Humility is a perfect approach to Van der Water’s lemony hummus plate; with purple carrots, marinated olives, and lots of pita, the kitchen lets the ingredients humbly speak for themselves. This is a perfect choice for snacking by the pool, for enjoying with a cocktail in the stunningly beautiful upstairs lounge, or to begin any meal.
PHOTO BY CHARLES DRABKIN
Chef Garret Van de Water has developed a reputation for serving tapas with a California twist at Azúcar.
Ceviche of shrimp, scallops, and red onion is tart and briny. With just enough serrano chili so you know it’s there, but not too much to overwhelm, this dish cools you down in the heat of summer or warms up the passion on a balmy winter evening.

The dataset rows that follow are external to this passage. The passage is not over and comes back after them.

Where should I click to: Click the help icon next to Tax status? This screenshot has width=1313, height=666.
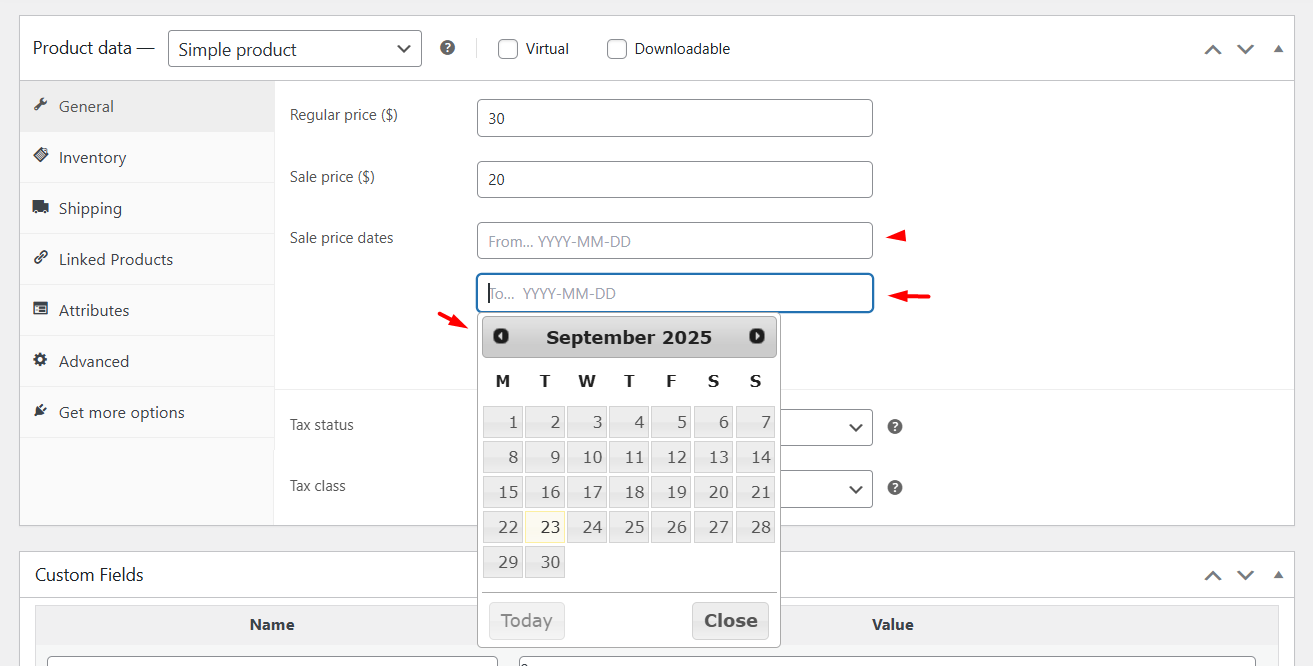tap(895, 426)
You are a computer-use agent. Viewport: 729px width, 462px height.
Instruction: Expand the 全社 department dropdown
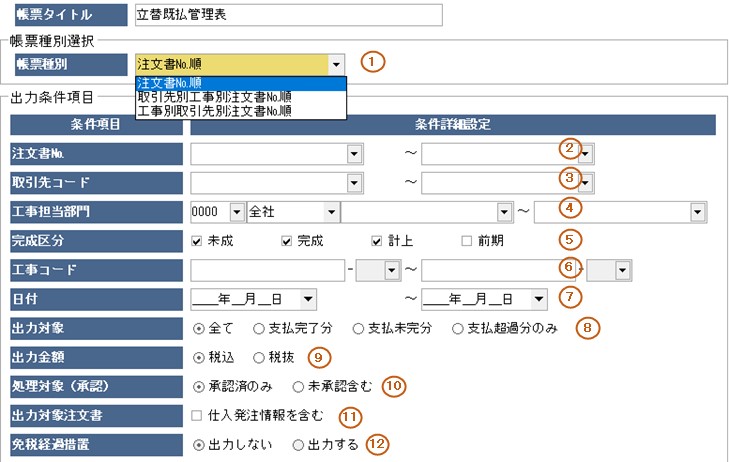tap(330, 212)
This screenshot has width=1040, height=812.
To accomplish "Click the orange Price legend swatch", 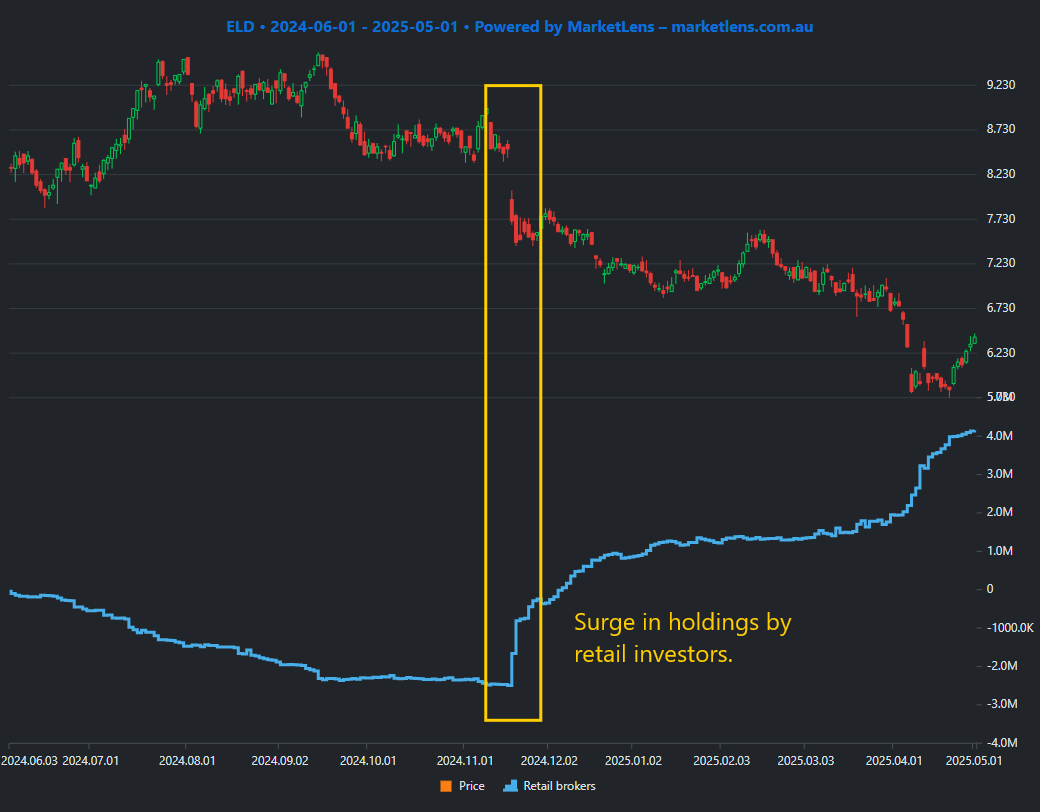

If you are going for dinner, order an assortment of small plates and salads. Start with the ahi bruschetta: crispy toast points with seared tuna, avocado, balsamic reduction, and delicate micro sea-beans.
PHOTO COURTESY OF LA SERENA VILLAS
With only 38 seats, plus a few at the bar, you will want to make your reservations early.
It will remind you of a vacation you took to the Amalfi coast, even if you’ve never been. Sea-beans, a plant that grows underwater in marshy, salty environments really speaks to Van der Water’s commitment to ingredients. “By using unusual foods, I can create memories,” he says about why these little salt bombs appear on the menu. “I love satisfying people with my cooking and I am lucky that people trust me to bring flavorful food to the table.”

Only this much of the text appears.